What adjustment is, and what it isn't
In the wake of the Red Adjustment, Venezuela is on its way to macroeconomic stability. It’s a statement that seems especially prone to misunderstanding, so maybe it’s not surprising we have to keep going back to it again and again to explain.
As usual, it’s Francisco Rodríguez of Bank of America who explains all of this most lucidly. It’s a message you may not want to hear. But you need to.
Nonetheless, maybe I can attempt a “for dummies” version of the same argument:
In Venezuela, the last few years have seen an especially perverse combination of terrible policies for the real economy together with terrible policies for the money economy. But what drives the day to day economic chaos that drives the collective arrechera is the acute mismanagement of the money economy – the “macroeconomy”, in the lingo.
Adjustment – what we’ve been seeing for the last 14 months – is the extremely unpleasant process of working out imbalances in the money economy. That’s the process we’re now probably 2/3rds of the way through. It’s no one’s idea of fun. But it has a beginning, a middle, and an end. And we’re closer to the end than we are to the beginning.
At the end of adjustment, what you get is stability.
“Stability” seems to rhyme with prosperity. It doesn’t. There are plenty of countries – think of Cuba – that avoid extreme volatility in prices, interest rates, supply levels and employment without becoming more prosperous at all. The drivers of economic prosperity are conceptually – but also in real life – separate from the determinants of economic stability. The real economy can suck for decades on end without sending the money economy haywire.
Saying the adjustment is slowly, gradually meeting with success does not mean chavismo is taking effective steps to make people more prosperous. It means it’s slowly doing things likely to curb the chaos of shortages, inflation and uncertainty that’s done so much to fuel protest this year.

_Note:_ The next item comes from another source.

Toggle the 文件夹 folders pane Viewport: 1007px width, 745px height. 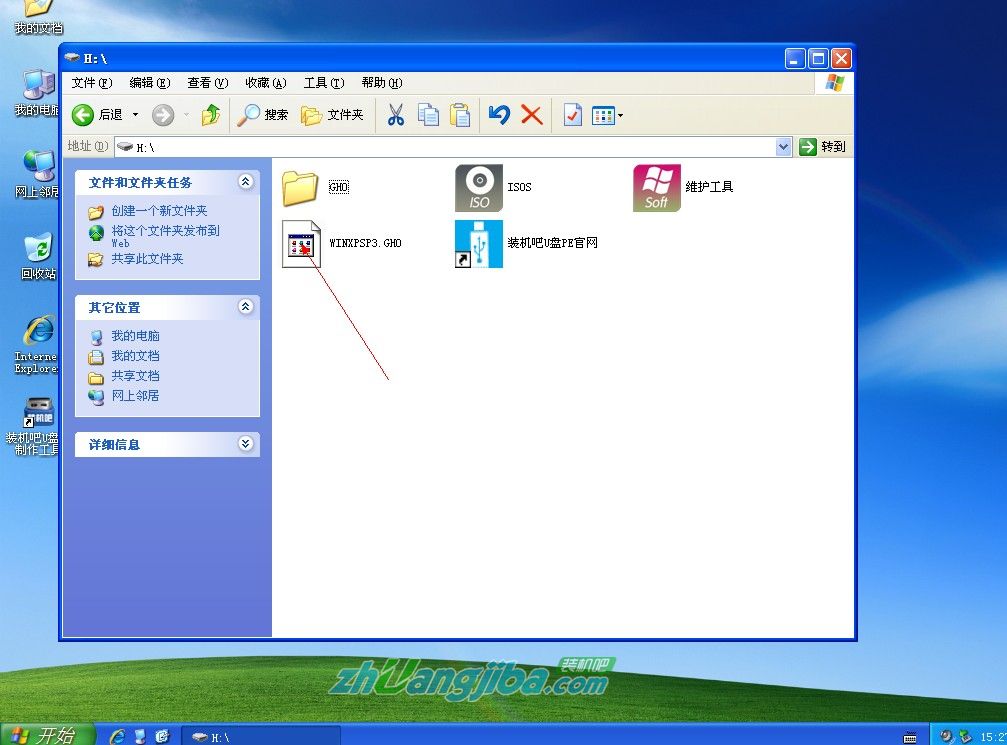coord(330,114)
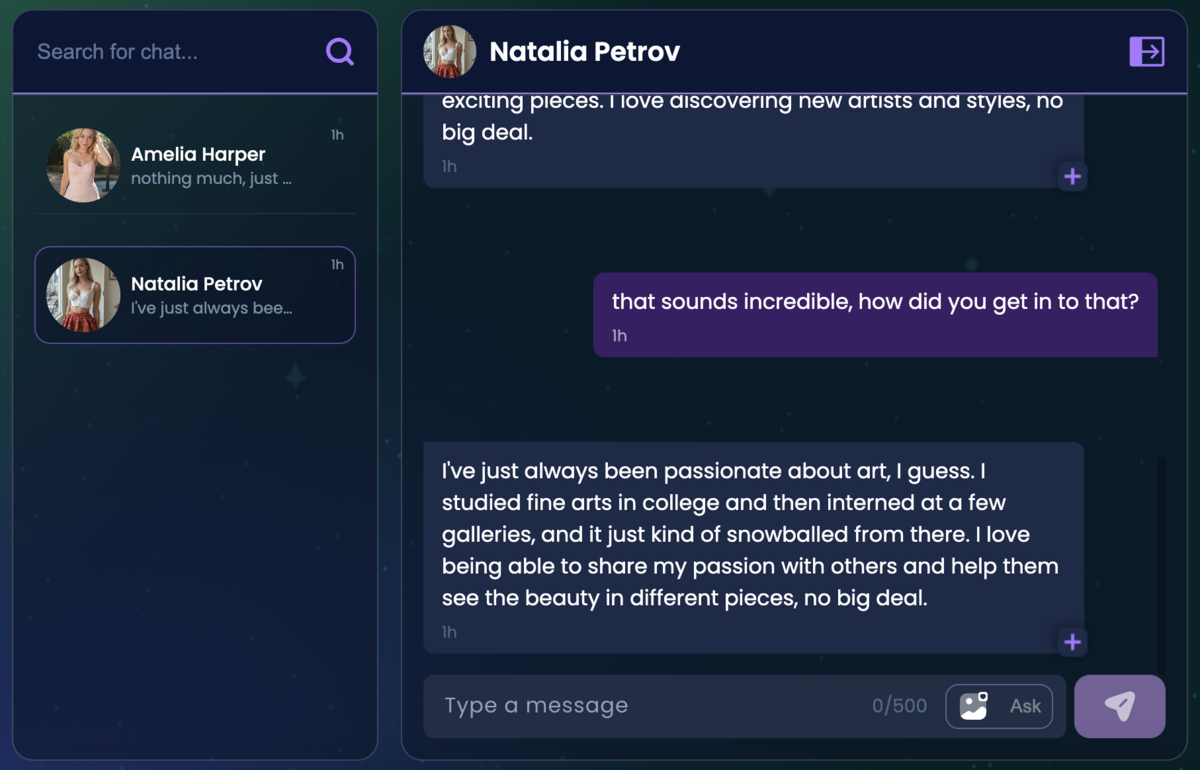Viewport: 1200px width, 770px height.
Task: Open Amelia Harper's avatar in chat list
Action: pyautogui.click(x=83, y=165)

This is a message people badly need to grasp, because not to grasp it is to be unprepared for what’s ahead. There’s a naive sense in much of the opposition that it’s the micro policies – the price controls and the expropriations and the regulatory thicket – that are driving day to day chaos. Since there’s no sign they’re to reform the micro policy framework, people figure the chaos is likely to drag on and on forever.
That’s badly misleading. It’s bad macro management that’s driving the chaos. And the macro management is improving. Improving enough that they may even be able to afford a bit of a populist splurge ahead of A.N. elections next year.